# Exercice proposé a
Réécris la partie des entrées qui va de la ligne contenant «Select the Scatter boat symbol image» jusqu'à celle contenant «[x=425, y=17]», en remplaçant «Close» par «Dismiss» sans toucher au reste.

# Extrait du document
====

Pâtisserie, cosmétiques naturels et produits de nettoyage faits maison, récup’… Certaines femmes quittent même leur job pour s’occuper des poules et du potager fraîchement aménagés dans le jardin. L’autrice américaine Emily Matchar a écrit un livre sur le sujet, intitulé Homeward Bound: Why Women Are Embracing the New Domesticity («Retour au foyer: pourquoi les femmes adoptent une nouvelle domesticité»).
Lorsque je l’ai interviewée pour le podcast Plan Culinaire, elle m’a expliqué que ce come-back des yaourts faits maison ou du point de croix a commencé dans les années 1990, avec une volonté presque politique de réappropriation, «une dimension très consciente, du genre “on sait qu’on fait quelque chose de typiquement féminin, mais on le fait de manière très radicale et moderne”».
Les crises économiques, environnementales et sanitaires ont fait prendre à cette «logique progressiste» une dimension plus collective: je fais du bien à ma famille, à l’environnement, donc à l’humanité.
Peut-être que «l’absence de perspectives de tous ordres, la dureté des relations sociales provoquent un repli des femmes sur les domaines qui leur ont toujours été réservés et qui, jugés étouffants il n’y a pas si longtemps, leur apparaissent désormais comme des abris préservés, intimes, rassurants, parés de tous les attraits», comme l’écrit Mona Chollet dans son indispensable essai Beauté Fatale.
Dans une société patriarcale qui valorise la femme dévouée et nourricière, faire son propre pain et acheter des couches lavables «procure un sentiment de fierté et de satisfaction» qu’on ne tire pas nécessairement de son travail, estime Emily Matchar, d’autant plus important qu’on affiche ses efforts sur Instagram ou sur un blog.
Pendant ce temps, les hommes, même s’ils ne sont pas forcément plus épanouis au boulot, ne fabriquent pas leur shampoing solide mais continuent d’être rémunérés (et starifiés) pour leur cuisine anti-gaspi ou leurs pâtisseries en trompe-l’œil.
Charge mentale, charge morale
Les féministes des années 1960 s’étrangleraient devant la revalorisation de ce retour au foyer, elles qui ont dénoncé l’oppression des femmes à travers la division sexuelle du travail et l’exploitation de tâches essentielles, mais non rémunérées, au bon fonctionnement de la société.
Il paraît que prendre soin des autres est une preuve d’amour. On attend des femmes qu’elles soient altruistes, qu’elles se sacrifient pour le bien commun, surtout lorsqu’elles sont mères. Car avec la psychose sur les produits transformés, la diabolisation du gras, du sucre et du sel, ce sont les mamans qui se coltinent principalement la responsabilité de ne pas empoisonner leurs enfants et la pression sociale d’être une «bonne mère» (quoi que ça veuille dire).
Quand je vois mes amies passer quatre heures en cuisine le dimanche pour préparer tous les repas de la semaine parce que c’est plus sain et que ça coûte moins cher, quand elles cousent leurs lingettes démaquillantes lavables parce que c’est meilleur pour l’environnement, je songe aux cours d’économie domestique dispensés aux filles uniquement au siècle dernier. Et je me demande dans quelle mesure il s’agit d’un choix bien réel ou si cela constitue une insupportable régression.

====

# Entrées brutes

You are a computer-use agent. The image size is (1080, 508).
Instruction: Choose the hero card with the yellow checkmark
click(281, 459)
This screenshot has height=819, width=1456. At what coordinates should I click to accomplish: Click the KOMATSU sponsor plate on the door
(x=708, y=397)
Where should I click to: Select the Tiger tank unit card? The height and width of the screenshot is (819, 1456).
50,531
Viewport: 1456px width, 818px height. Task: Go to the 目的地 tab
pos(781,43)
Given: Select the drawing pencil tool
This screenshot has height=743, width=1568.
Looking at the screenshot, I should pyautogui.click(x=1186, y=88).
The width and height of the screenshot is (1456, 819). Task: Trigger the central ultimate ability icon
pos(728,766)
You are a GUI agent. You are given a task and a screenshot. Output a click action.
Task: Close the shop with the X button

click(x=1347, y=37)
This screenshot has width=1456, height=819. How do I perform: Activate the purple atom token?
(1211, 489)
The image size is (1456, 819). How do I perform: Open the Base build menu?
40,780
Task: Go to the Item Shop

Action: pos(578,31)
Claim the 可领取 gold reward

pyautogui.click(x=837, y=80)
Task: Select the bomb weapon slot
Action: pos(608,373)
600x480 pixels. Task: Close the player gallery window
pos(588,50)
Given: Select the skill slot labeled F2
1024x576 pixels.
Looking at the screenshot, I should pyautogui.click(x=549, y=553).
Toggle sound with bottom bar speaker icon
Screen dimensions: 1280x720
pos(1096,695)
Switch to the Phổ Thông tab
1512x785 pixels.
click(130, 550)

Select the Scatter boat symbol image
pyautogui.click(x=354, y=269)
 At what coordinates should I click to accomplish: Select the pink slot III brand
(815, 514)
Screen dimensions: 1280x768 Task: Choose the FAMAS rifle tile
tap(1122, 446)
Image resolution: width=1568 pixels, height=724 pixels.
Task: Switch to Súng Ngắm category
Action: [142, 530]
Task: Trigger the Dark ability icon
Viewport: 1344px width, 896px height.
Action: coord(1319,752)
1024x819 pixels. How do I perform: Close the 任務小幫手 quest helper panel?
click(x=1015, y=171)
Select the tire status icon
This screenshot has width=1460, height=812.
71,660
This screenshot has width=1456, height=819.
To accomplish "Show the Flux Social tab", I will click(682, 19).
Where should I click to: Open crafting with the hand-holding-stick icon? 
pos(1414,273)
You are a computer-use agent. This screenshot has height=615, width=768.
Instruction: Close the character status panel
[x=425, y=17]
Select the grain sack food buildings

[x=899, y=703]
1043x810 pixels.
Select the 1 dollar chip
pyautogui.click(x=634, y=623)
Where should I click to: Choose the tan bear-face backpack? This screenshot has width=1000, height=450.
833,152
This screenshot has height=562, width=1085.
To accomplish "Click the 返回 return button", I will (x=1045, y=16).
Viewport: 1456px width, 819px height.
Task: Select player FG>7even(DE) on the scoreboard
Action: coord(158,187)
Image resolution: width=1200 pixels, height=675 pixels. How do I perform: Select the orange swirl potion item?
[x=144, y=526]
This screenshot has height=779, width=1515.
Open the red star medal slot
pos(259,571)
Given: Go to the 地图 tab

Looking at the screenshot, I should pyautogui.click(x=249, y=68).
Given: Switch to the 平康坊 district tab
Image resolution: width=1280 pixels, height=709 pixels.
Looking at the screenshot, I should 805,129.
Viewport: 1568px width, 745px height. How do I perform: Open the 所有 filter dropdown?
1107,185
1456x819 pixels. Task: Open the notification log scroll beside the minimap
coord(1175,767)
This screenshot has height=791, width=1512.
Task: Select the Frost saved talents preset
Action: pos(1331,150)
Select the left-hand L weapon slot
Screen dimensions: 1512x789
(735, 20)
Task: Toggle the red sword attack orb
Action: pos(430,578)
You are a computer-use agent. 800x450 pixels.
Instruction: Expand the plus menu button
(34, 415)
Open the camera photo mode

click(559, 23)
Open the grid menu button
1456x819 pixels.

====

# Exercice proposé b
Selon l'extrait sur le retour au foyer, à quelle époque le come-back des yaourts faits maison ou du point de croix a-t-il commencé ?

# Réponse a
Select the Scatter boat symbol image
pyautogui.click(x=354, y=269)
 At what coordinates should I click to accomplish: Select the pink slot III brand
(815, 514)
Screen dimensions: 1280x768 Task: Choose the FAMAS rifle tile
tap(1122, 446)
Image resolution: width=1568 pixels, height=724 pixels.
Task: Switch to Súng Ngắm category
Action: [142, 530]
Task: Trigger the Dark ability icon
Viewport: 1344px width, 896px height.
Action: coord(1319,752)
1024x819 pixels. How do I perform: Dismiss the 任務小幫手 quest helper panel?
click(x=1015, y=171)
Select the tire status icon
This screenshot has width=1460, height=812.
71,660
This screenshot has width=1456, height=819.
To accomplish "Show the Flux Social tab", I will click(682, 19).
Where should I click to: Open crafting with the hand-holding-stick icon? 
pos(1414,273)
You are a computer-use agent. This screenshot has height=615, width=768.
Instruction: Dismiss the character status panel
[x=425, y=17]

# Réponse b
Dans les années 1990.